A lawsuit by 25 New Jersey medical cannabis business applicants has forced regulators to halt its application review for the expansion of the state’s medical cannabis program, according to an NJ.com report. The expansion bill was signed into law by Gov. Phil Murphy (D) in July after lawmakers failed to pass comprehensive recreational legalization reforms.
Joshua Bauchner, an attorney who filed the lawsuit on behalf of five groups, called the decision to grant the stay by a two-judge panel “a big win.” The plaintiffs say that there were unfairly penalized because a glitch in the Department of Health’s website prevented applicants’ file attachments from being opened.

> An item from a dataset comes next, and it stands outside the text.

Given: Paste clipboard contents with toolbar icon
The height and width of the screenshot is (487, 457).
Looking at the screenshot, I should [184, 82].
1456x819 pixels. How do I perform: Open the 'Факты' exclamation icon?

“We’re very pleased that the court is staying issuance of the licenses pending our appeal in the hopes that it will allow for a merit-based review, so the best applicants are awarded licenses to serve the patient population.” – Bauchner, to NJ.com
Medical cannabis regulators in New Jersey disqualified 51 of more than 190 applicants in the recent licensing review round for a variety of issues, including lack of local approval and site control, corrupted files, and non-payment of fees.
Bauchner said the “best way possible” to avoid short-circuiting the application process would be for the Health Department to allow his clients to resubmit their applications.
In total, New Jersey regulators are planning to add about 109 new dispensaries throughout the state; currently just seven dispensaries are operational in the state to serve over 60,000 patients.